Le 15 avril 2021, la Conférence des ministres de l’Éducation de la Francophonie (CONFEMEN), France Éducation international et la Direction du Rapport mondial de suivi sur l’éducation (GEM) de l’UNESCO, ont organisé une conférence numérique de présentation de l’ouvrage du professeur Mark Bray intitulé : « L’éducation de l’ombre en Afrique : Implications politiques du soutien scolaire privé ». Le concept de l’éducation de l'ombre fait allusion au système de soutien privé complémentaire regroupant deux principales catégories d’acteurs : les enseignants qui proposent des cours de soutien à temps partiel pour obtenir des revenus supplémentaires et les entreprises de soutien scolaire opérant sur une base commerciale.

Cette conférence à laquelle ont participé des ministres de l’Éducation et représentants d’États et gouvernements membres de la CONFEMEN ainsi que des partenaires institutionnels, a permis au professeur Bray de mettre en évidence des problématiques importantes et des défis auxquels les politiques éducatives sont confrontées dans la prise en charge de l’éducation de l’ombre. L’auteur a introduit sa présentation en citant quelques variations lexicales de l’éducation de l’ombre, notamment « le soutien scolaire », « le tutorat privé », « les cours supplémentaires », « l’éducation parallèle » et « l’accompagnement ». Pour lui, lorsque le curriculum évolue dans les écoles, il évolue également dans l’ombre, et au fur et à mesure que le système scolaire grandit, le système de l’ombre aussi évolue.
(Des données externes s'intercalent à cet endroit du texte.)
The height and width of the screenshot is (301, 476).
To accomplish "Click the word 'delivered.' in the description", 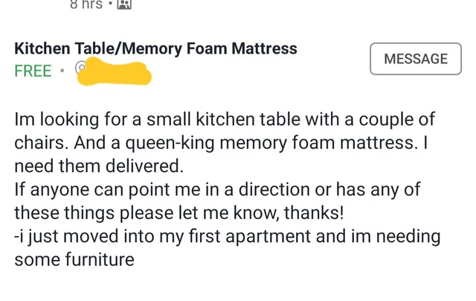I will click(x=144, y=166).
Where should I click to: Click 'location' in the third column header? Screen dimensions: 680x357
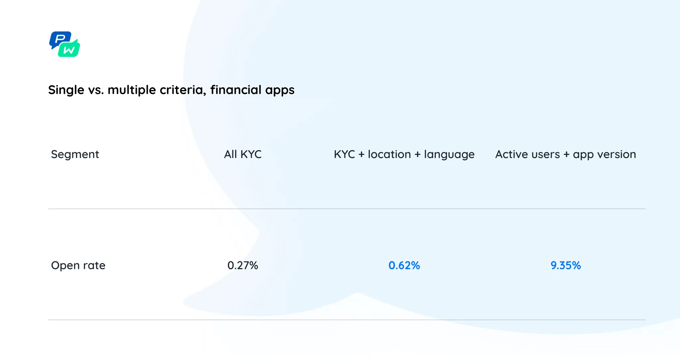tap(389, 154)
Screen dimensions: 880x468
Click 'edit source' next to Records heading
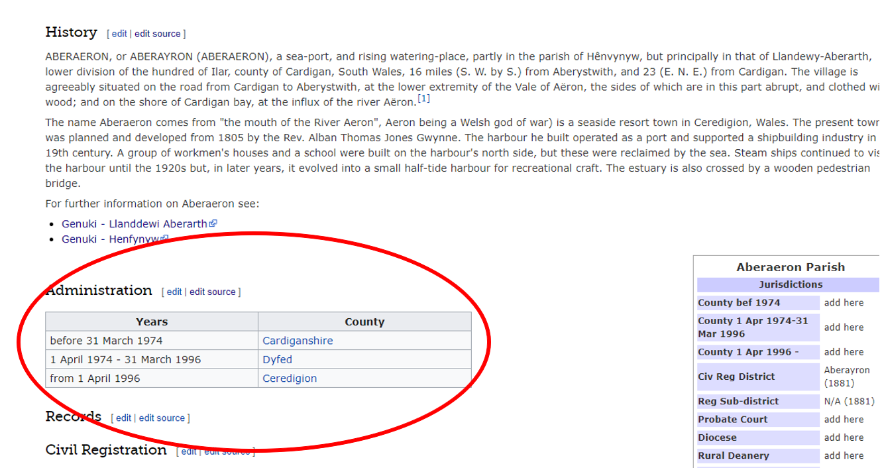(162, 418)
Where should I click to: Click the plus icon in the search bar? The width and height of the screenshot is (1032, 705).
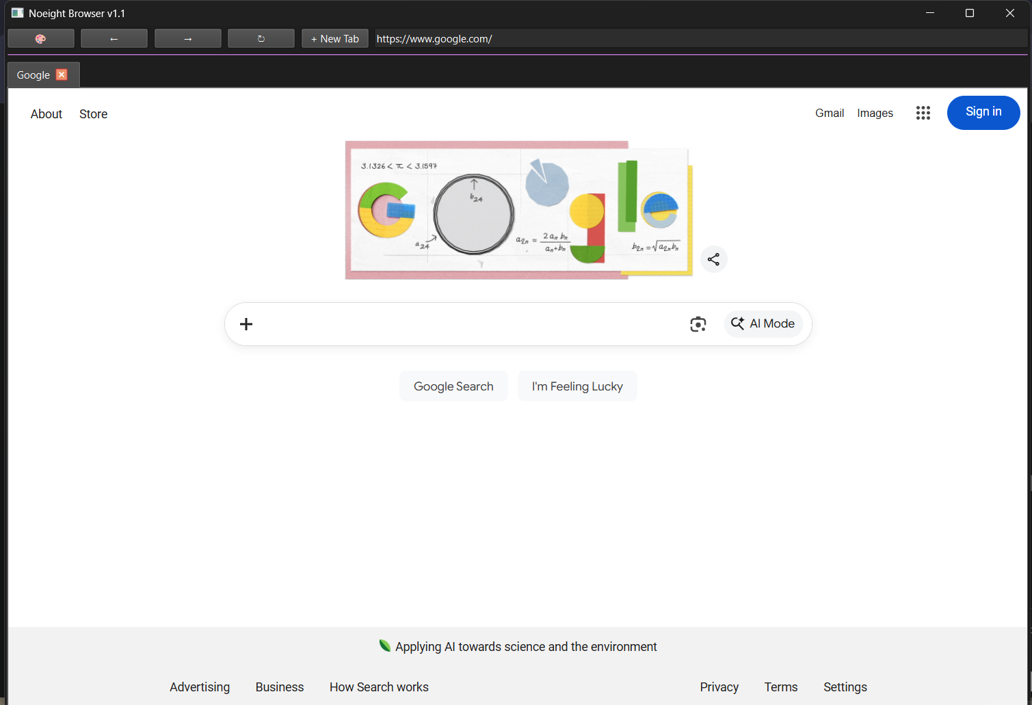point(246,323)
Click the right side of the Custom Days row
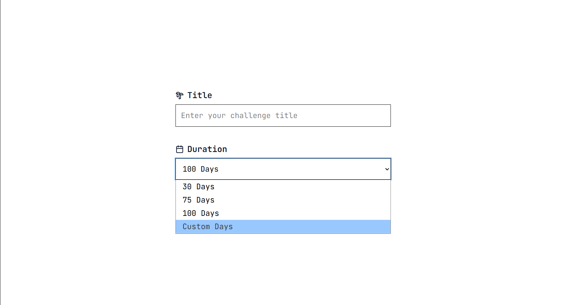This screenshot has height=305, width=569. click(366, 227)
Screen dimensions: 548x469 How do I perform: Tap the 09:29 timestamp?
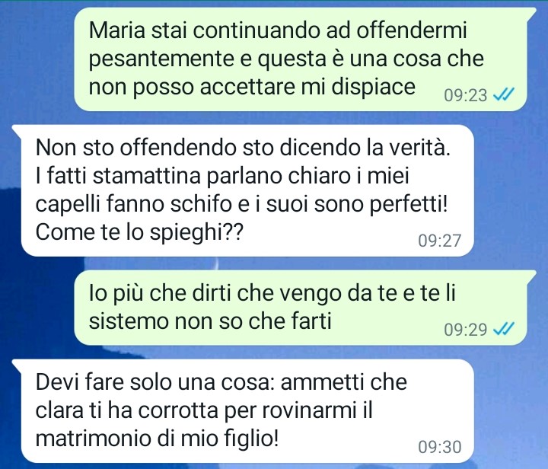click(x=465, y=329)
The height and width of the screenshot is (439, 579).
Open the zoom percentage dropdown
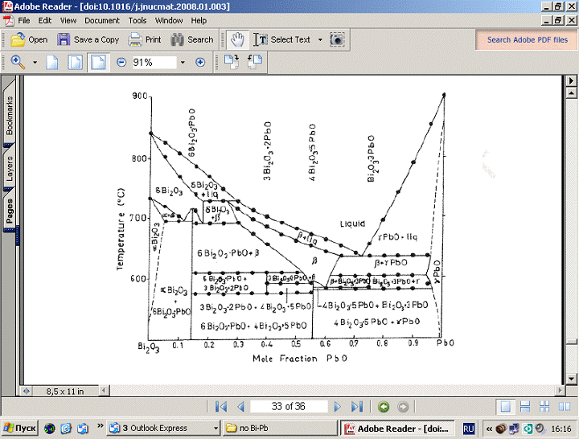183,62
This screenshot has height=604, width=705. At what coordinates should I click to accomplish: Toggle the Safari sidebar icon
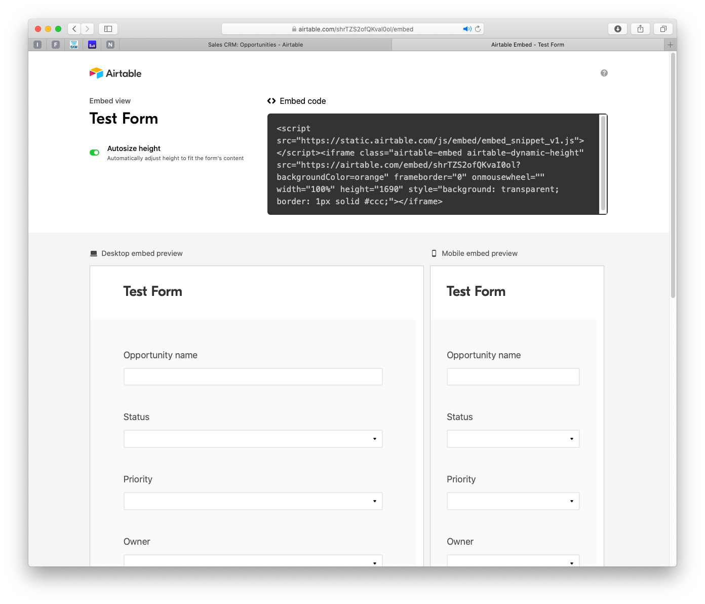click(108, 29)
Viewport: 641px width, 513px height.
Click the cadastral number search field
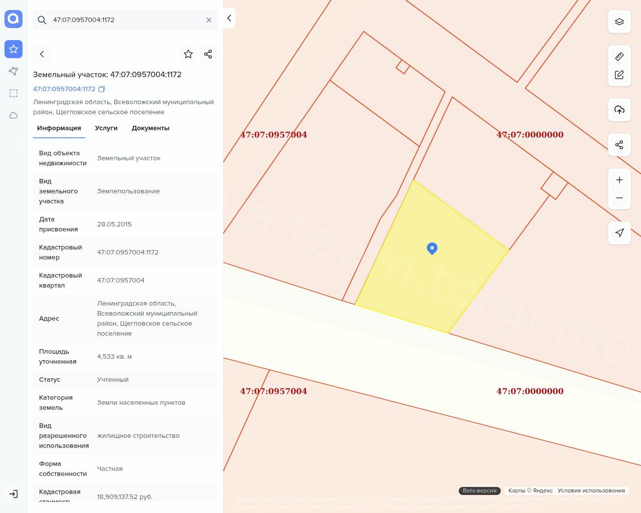click(x=125, y=20)
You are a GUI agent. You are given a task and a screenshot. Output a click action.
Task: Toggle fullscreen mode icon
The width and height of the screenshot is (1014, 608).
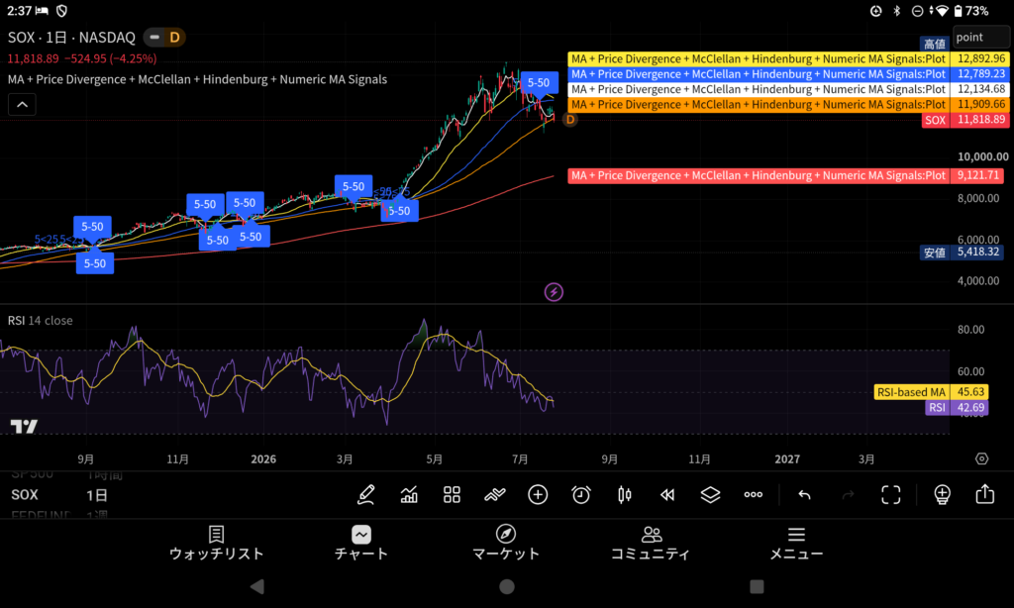890,495
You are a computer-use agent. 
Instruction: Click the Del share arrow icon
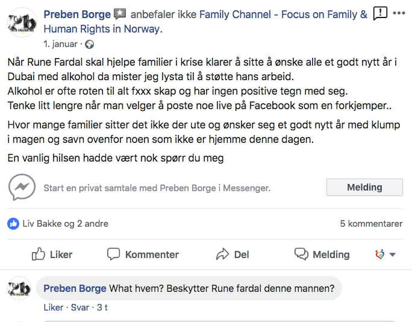tap(222, 254)
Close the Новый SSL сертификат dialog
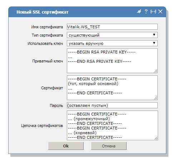Image resolution: width=177 pixels, height=165 pixels. [x=160, y=11]
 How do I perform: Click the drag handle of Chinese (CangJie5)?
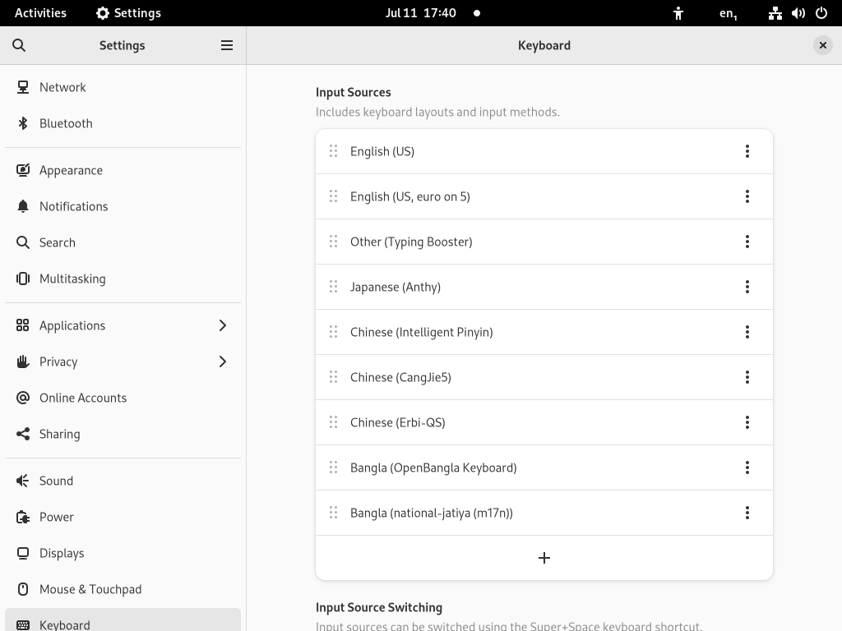[x=334, y=377]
De l’exposé de Mark Bray, il est ressorti que l’éducation de l’ombre, en favorisant l’apprentissage, contribue à la réalisation de l’ODD4 et que les entreprises de soutien scolaire bien organisées jouent un rôle important dans le développement socio-économique des pays. Toutefois, pour lui, l’éducation de l’ombre soulève également d’importantes questions en termes d’inégalités sociales, d’éthique, d’efficacité ou d’inefficacité des systèmes éducatifs. Pour la question spécifique d’inégalité, on peut constater que les familles aisées ou à revenu intermédiaire peuvent investir dans un soutien scolaire plus important et de meilleure qualité que les familles à revenu modeste. Dans ce cas, l’éducation de l’ombre devient un vecteur important de maintien et de renforcement des inégalités sociales.
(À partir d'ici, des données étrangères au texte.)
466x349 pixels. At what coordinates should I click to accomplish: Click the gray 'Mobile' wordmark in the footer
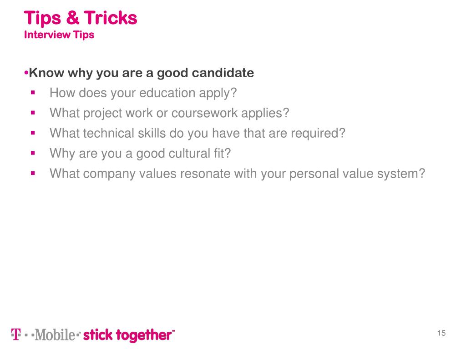click(55, 335)
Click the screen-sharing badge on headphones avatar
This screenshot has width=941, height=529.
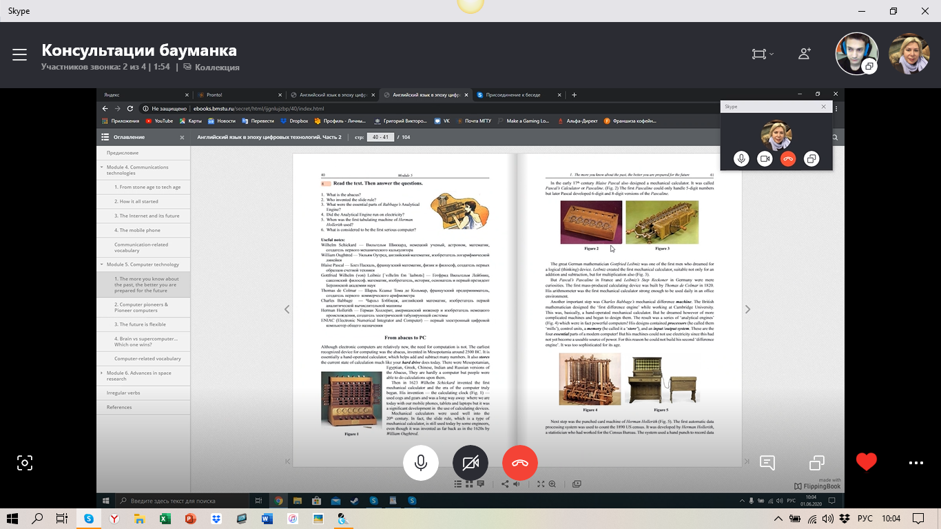[869, 67]
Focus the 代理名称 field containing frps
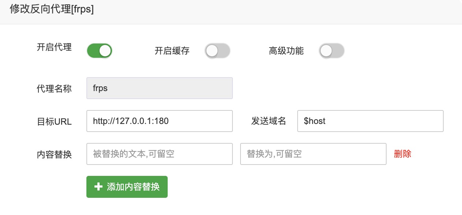 click(x=160, y=88)
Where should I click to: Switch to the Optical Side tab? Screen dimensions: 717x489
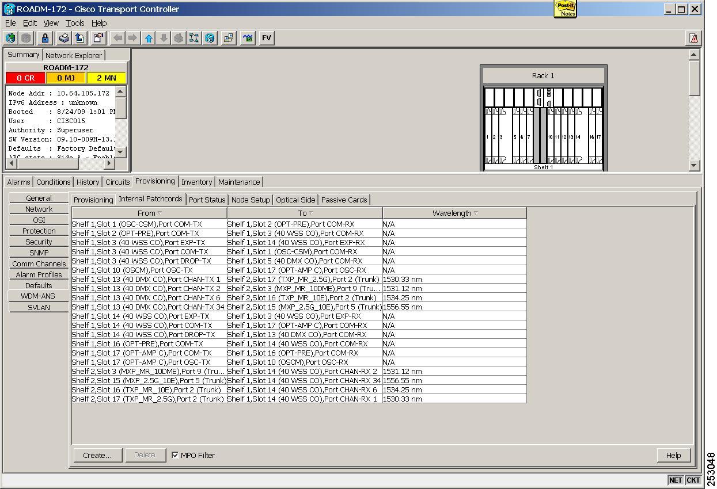click(x=295, y=200)
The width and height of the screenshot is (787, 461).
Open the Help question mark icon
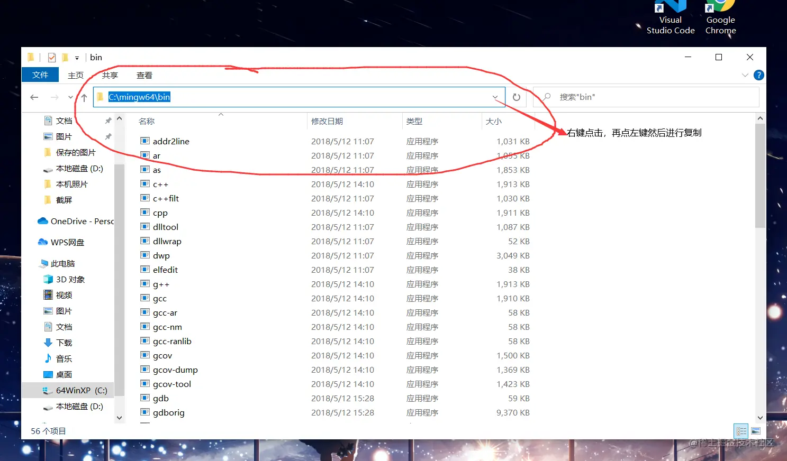[759, 75]
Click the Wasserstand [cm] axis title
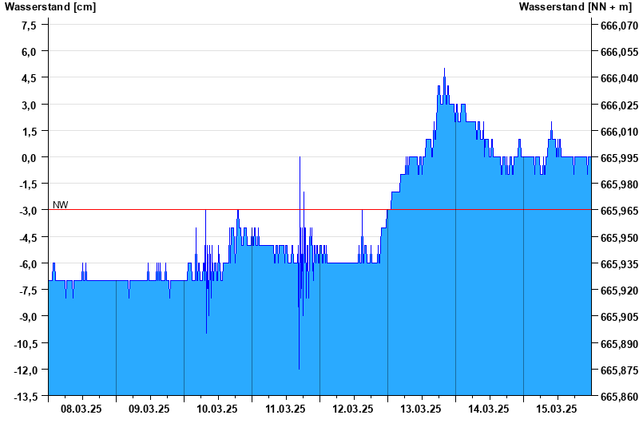This screenshot has height=439, width=639. pos(50,7)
Parmi les solutions pour améliorer l’impact de l’éducation de l’ombre, figure la réglementation. L’exposé laisse voir que contrairement à l’Asie, par exemple, la réglementation des entreprises n’est pas une priorité importante en Afrique, un continent qui fait face à de nombreuses priorités dans le domaine de l’éducation. Pour Mark Bray, une attention particulière doit être donnée aux réglementations concernant aussi bien les entreprises de soutien scolaire que les enseignants dispensant des cours de soutien privés complémentaires. Toutefois, a-t-il conseillé, ces réglementations doivent être à la fois raisonnables et applicables.
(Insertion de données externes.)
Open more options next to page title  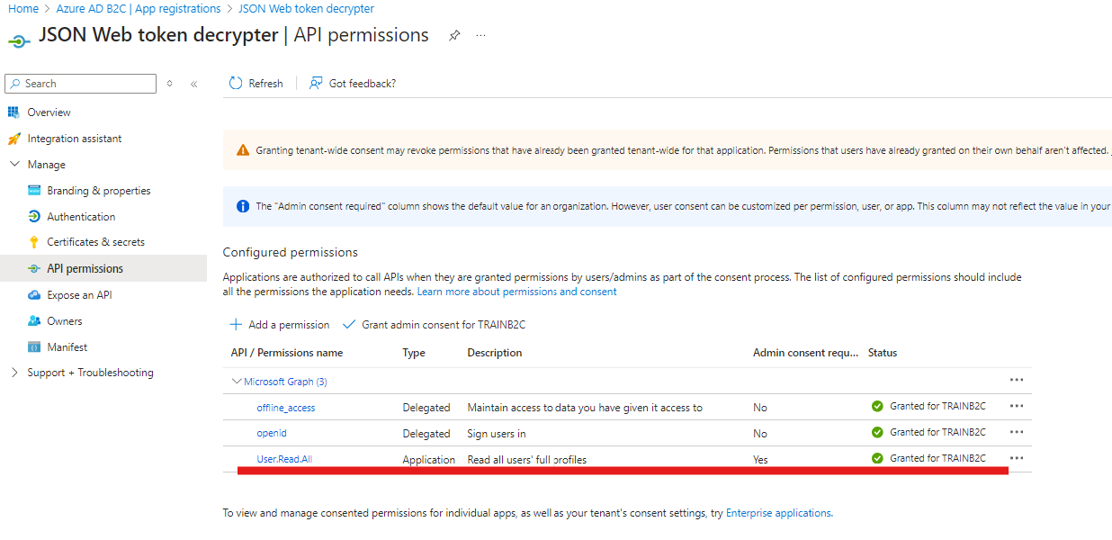coord(480,35)
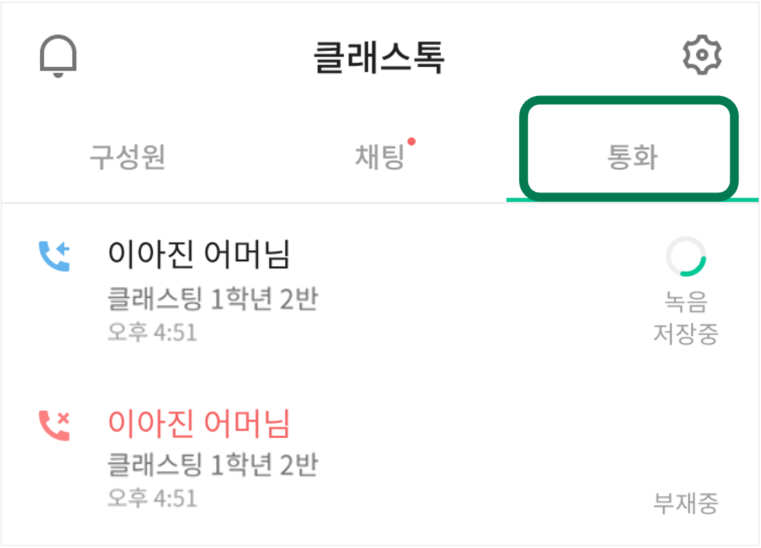Click the 녹음 저장중 status label
761x548 pixels.
[x=686, y=318]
Dans leurs mots introductifs aux échanges, le Secrétaire général de la CONFEMEN, Professeur Abdel Rahamane Baba-Moussa, le Directeur général de France Éducation international, M. Pierre-François Mourier, la présidente du Groupe de travail des Correspondants nationaux de la CONFEMEN, Mme Sophie Lacroix et le Directeur du Rapport mondial de suivi de l’Éducation, M. Manos Antoninis, ont fait des commentaires. Ils ont tous reconnu la qualité du travail du professeur Bray qui apporte de nouvelles perspectives et pistes de réflexion permettant d’accompagner les ministères de l’éducation à prendre en charge cette problématique importante pour le développement des systèmes d’éducation, particulièrement en Afrique.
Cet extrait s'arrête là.